F.W. Grosheide (1926)

Gepubliceerd op 08-01-2020

Lucretia Wilhelmina van Merken

betekenis & definitie

Geboren 1721, gestorven 1789 was een der meest gevierde en gezaghebbende poëten uit de tweede helft der 18e eeuw. Zij en haar man, de eveneens in zijn tijd bekende dichter N.

S. van Winter, zijn „de hekkesluiters” van het Fransch-classicisme, maar van die richting, die het grootste deel der 18e eeuw overheerschend was geweest, nog zeer kenmerkende vertegenwoordigers. Aanstonds blijkt dat uit haar eerste werk, het treurspel Artemines, dat duidelijken invloed van Corneille verraadt, en uit haar „heldendicht” in den trant van de toenmaals zeer gewaardeerde Bijbelsche epiek van Abraham Hoogvliet: David, en de treurspelen, die vaderlandsche stof dramatiseeren, Maria van Bourgondië, Gravinne van Holland, Jacob Simonszoon de Rijk en Het beleg der stad Leyden.

Behalve het heldendicht (een tweede proeve van epiek was Germanicus) zijn al deze stukken vertoond en hebben, door den bijval dien ze oogstten, het aanzien van de dichteres zeer vergroot. Geheel in overeenstemming met den geest van den tijd legde zij in haar werk ook een zedelijke strekking (de zegeningen van vaderlandsliefde, kinderliefde, ouderliefde, standvastige huwelijksliefde e.d.); vaak zelfs was een dergelijke moralisatie het thema van een of ander treurspel (b.v. van Sebille van Anjou, Gelonide, Louize d’Arlac e.d.).

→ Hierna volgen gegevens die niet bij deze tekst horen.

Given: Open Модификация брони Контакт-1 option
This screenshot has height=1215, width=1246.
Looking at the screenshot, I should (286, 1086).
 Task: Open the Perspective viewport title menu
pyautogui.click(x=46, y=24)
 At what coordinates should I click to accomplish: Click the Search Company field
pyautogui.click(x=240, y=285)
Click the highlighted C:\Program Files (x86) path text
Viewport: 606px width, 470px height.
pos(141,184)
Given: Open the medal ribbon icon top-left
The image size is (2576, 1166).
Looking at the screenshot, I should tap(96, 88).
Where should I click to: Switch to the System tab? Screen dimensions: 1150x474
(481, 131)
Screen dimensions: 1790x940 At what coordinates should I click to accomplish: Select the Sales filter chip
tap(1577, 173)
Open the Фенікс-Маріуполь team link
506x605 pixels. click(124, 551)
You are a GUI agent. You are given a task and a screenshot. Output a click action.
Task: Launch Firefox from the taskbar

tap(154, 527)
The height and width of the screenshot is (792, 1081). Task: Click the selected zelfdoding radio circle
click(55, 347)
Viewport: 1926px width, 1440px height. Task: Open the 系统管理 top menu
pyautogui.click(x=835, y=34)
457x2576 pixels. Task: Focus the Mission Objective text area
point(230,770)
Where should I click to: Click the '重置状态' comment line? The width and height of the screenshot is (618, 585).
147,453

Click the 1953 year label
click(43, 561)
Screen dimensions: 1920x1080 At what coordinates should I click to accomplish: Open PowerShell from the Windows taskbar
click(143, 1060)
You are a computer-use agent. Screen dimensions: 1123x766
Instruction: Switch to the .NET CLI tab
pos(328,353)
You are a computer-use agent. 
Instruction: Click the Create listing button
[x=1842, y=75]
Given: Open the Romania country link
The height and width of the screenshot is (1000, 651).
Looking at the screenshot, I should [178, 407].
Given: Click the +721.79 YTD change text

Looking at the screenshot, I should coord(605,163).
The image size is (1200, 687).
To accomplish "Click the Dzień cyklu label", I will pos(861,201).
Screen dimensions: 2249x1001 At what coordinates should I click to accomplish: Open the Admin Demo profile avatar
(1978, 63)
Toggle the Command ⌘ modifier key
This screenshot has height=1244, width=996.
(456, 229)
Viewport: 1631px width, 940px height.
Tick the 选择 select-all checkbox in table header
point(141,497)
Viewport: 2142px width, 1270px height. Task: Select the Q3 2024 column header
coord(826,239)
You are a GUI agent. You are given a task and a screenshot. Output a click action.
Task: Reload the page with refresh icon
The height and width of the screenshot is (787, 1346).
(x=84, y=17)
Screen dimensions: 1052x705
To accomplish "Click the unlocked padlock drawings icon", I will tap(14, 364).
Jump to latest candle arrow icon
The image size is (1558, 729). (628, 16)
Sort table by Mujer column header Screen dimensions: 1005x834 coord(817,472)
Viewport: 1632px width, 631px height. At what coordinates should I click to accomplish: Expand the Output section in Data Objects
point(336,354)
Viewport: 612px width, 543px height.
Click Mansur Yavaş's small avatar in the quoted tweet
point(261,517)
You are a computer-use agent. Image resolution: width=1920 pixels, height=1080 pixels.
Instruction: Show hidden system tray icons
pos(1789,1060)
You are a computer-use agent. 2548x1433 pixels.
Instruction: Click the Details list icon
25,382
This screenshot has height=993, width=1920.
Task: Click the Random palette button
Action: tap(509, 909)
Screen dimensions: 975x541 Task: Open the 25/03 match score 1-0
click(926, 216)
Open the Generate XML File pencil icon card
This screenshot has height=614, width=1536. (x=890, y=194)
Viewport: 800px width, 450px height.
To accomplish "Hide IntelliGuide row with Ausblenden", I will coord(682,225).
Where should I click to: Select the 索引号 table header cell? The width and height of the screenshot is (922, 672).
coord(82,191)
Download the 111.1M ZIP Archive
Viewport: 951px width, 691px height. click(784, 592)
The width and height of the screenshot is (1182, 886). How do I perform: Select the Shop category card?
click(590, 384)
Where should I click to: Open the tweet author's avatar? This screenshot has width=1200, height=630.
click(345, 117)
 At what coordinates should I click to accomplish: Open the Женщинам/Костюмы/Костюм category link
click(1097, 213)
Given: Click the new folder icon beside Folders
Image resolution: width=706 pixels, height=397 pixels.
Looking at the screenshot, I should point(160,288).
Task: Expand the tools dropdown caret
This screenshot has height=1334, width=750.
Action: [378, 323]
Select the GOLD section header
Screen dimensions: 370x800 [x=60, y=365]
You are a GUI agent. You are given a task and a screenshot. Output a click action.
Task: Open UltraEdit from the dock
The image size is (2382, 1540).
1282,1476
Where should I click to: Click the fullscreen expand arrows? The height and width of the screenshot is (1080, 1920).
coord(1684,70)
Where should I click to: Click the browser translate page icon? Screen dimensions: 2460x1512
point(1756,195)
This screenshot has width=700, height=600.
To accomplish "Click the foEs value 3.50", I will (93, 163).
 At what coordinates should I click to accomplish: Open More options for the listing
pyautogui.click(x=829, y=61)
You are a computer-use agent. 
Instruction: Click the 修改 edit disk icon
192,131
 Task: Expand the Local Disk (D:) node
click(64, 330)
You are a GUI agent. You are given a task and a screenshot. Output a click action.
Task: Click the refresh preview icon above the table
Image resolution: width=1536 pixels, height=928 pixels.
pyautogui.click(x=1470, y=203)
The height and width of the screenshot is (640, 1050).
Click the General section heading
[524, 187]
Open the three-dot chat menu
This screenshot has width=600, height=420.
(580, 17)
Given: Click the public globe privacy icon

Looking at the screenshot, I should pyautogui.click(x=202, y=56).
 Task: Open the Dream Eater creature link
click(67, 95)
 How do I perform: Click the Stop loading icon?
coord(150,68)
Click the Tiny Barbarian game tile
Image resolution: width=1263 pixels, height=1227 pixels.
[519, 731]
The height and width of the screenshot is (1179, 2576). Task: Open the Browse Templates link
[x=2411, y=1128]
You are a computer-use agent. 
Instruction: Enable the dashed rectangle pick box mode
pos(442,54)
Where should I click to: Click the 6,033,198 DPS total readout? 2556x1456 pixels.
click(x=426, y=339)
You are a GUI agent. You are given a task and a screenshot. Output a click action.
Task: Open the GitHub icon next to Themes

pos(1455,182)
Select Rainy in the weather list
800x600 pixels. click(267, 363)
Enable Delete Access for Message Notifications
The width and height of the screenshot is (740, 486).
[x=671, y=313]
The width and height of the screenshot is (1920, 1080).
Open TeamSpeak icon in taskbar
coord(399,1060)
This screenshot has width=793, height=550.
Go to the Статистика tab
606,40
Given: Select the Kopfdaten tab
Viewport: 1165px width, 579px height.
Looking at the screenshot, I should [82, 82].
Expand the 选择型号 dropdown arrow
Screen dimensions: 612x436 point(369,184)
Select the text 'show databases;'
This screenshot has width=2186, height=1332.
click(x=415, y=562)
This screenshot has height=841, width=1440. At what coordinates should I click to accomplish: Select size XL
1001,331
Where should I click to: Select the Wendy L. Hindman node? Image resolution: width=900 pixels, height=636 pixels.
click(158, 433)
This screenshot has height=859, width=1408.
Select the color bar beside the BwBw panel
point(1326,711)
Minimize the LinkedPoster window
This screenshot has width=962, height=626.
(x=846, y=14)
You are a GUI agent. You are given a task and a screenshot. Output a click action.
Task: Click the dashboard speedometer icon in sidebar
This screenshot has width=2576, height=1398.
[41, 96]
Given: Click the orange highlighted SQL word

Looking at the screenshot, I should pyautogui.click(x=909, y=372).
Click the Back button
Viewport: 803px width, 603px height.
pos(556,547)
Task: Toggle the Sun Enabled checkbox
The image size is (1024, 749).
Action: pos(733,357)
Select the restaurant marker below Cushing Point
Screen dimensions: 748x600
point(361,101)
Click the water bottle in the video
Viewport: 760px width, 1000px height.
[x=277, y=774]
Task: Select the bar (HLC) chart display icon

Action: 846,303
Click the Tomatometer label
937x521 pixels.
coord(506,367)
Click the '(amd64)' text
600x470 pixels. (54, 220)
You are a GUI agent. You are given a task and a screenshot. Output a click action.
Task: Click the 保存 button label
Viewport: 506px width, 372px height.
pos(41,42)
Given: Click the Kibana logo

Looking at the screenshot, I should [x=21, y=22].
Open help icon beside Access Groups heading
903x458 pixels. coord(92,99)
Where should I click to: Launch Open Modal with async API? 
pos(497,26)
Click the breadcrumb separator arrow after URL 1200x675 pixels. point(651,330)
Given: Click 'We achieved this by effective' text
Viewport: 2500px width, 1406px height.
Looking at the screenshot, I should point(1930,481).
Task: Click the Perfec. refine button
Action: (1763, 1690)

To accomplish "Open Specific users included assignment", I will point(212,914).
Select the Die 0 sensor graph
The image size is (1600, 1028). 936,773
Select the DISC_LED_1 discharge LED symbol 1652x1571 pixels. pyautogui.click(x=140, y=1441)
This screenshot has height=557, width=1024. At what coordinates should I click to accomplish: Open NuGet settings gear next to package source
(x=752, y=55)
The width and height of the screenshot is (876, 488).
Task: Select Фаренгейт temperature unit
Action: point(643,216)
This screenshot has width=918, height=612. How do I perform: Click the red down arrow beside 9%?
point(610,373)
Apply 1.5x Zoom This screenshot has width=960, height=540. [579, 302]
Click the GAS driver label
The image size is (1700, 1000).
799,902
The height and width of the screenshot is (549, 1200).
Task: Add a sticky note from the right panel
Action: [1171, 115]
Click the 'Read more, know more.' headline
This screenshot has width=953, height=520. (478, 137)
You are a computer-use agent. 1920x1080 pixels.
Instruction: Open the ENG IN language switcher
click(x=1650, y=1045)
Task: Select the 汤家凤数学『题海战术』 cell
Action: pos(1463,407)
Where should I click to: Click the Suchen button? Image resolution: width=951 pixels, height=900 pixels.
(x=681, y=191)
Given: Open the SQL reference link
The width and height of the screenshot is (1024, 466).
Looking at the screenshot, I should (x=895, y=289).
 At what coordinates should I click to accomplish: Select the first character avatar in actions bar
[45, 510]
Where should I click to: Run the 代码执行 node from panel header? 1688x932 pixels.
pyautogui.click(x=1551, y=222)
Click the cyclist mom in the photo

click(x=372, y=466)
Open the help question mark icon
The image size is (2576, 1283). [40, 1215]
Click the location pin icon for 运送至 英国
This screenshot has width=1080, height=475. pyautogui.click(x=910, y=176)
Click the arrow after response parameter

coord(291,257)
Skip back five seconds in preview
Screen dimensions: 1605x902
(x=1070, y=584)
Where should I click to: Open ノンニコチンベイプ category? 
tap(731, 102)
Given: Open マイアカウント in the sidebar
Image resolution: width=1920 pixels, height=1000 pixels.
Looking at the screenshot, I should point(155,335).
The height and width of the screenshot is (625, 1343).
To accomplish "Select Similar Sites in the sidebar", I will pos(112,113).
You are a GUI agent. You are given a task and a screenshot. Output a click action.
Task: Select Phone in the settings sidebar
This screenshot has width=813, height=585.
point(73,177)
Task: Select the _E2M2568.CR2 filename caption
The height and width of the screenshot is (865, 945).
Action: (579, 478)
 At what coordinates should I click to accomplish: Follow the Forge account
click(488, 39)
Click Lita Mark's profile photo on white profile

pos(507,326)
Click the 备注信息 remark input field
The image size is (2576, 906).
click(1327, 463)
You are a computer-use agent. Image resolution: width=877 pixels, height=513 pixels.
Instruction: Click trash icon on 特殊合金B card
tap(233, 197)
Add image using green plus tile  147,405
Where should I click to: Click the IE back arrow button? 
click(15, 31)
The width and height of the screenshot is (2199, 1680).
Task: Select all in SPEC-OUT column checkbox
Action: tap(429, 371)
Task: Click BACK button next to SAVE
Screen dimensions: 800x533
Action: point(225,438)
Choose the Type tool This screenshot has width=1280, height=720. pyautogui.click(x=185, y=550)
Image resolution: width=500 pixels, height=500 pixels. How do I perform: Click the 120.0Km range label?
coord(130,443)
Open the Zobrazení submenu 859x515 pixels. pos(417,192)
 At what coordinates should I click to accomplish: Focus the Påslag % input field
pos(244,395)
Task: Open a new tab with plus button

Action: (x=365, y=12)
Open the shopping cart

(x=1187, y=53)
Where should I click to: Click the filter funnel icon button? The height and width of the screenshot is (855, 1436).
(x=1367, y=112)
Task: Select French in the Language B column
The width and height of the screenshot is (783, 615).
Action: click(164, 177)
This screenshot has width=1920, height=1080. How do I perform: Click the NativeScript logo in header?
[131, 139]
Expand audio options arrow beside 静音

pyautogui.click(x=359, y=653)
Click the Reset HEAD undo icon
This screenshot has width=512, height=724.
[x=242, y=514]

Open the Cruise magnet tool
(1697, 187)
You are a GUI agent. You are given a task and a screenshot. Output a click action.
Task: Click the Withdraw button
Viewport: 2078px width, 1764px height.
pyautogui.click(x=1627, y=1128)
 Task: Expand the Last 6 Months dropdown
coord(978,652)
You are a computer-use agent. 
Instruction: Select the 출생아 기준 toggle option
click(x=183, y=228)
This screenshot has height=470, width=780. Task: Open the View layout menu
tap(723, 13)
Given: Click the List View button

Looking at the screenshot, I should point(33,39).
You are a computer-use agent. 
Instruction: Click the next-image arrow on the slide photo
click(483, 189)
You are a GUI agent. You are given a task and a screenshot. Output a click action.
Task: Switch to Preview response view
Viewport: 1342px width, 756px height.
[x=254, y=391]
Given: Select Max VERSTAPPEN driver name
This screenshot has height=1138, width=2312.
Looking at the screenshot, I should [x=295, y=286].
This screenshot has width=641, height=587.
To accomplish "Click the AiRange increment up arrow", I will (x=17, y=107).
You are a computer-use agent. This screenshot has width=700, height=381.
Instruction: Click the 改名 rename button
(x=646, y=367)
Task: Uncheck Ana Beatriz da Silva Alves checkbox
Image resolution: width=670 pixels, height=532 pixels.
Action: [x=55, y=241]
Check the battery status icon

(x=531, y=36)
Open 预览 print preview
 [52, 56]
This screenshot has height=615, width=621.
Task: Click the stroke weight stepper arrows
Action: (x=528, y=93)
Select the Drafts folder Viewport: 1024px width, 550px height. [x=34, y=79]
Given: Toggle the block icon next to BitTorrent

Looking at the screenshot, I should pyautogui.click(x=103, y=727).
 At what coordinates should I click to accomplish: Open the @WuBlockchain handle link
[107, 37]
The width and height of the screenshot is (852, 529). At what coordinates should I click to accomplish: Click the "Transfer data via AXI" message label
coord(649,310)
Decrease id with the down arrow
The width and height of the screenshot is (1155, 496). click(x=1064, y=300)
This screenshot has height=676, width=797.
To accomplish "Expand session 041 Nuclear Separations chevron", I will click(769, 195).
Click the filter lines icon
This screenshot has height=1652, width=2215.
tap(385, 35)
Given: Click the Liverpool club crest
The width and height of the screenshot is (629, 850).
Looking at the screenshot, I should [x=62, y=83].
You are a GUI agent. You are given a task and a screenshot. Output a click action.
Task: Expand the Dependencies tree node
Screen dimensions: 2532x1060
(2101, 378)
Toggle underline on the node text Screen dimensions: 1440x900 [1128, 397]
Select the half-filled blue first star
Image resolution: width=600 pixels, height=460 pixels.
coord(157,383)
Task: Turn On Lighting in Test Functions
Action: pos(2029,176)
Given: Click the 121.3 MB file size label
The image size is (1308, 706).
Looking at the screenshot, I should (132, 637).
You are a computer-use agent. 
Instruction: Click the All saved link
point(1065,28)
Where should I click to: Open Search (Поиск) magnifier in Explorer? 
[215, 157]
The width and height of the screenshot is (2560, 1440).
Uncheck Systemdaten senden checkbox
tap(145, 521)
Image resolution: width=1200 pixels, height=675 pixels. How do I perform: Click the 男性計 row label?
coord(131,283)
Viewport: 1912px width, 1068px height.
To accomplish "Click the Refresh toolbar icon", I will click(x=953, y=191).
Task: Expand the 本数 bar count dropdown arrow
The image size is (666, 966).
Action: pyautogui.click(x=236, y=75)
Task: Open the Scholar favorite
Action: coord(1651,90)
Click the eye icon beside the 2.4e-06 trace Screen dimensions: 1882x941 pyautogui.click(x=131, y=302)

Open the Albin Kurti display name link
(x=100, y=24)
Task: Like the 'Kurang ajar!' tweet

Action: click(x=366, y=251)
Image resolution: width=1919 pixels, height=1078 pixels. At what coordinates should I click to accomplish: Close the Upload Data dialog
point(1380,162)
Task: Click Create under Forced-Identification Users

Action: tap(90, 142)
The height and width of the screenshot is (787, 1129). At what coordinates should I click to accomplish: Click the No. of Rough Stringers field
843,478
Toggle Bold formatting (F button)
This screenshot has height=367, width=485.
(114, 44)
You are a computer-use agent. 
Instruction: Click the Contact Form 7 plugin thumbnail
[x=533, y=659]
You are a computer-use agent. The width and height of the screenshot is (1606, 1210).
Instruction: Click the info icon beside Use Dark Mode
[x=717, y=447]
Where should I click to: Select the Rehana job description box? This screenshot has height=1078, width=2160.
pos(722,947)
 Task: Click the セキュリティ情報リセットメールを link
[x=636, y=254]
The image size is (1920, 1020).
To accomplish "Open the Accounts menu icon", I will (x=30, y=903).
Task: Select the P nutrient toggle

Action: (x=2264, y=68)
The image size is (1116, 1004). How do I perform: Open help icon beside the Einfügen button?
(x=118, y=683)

Haar grooten roem echter verwierf zij zich met haar leerdichten De ware geluksbedeeling en vooral Het nut der Tegenspoeden. In dit laatste, uitvoerige werk, bezingt zij in vloeiende rijmen het voordeel van het lijden als een oefenschool tot vorming van het karakter, onder verwijzing naar Bijbelsche voorbeelden; zij houdt aan haar lezers Christus in zijn geduldig lijden als toonbeeld voor en wijst op het hemelsch vaderland waar bekroning wacht na de doorgestane moeite.

Het persoonlijke van dit leerdicht en het moraliseerend karakter, passend op de gevoelens, ook de slappe godsdienstige gevoelens van den tijd, deed het vele dankbare lezers vinden (in de Camera, die 70 jaar jonger is, wordt het nog genoemd als geliefd bij typen als Mej. van Naslaan). Voor onzen tijd heeft het, gelijk al het werk van deze dichteres, alleen nog historische waarde.

De opvattingen van poëzie en van kunst in ’t algemeen zijn met de andere richting, die spoedig opkwam, ook geheel andere geworden.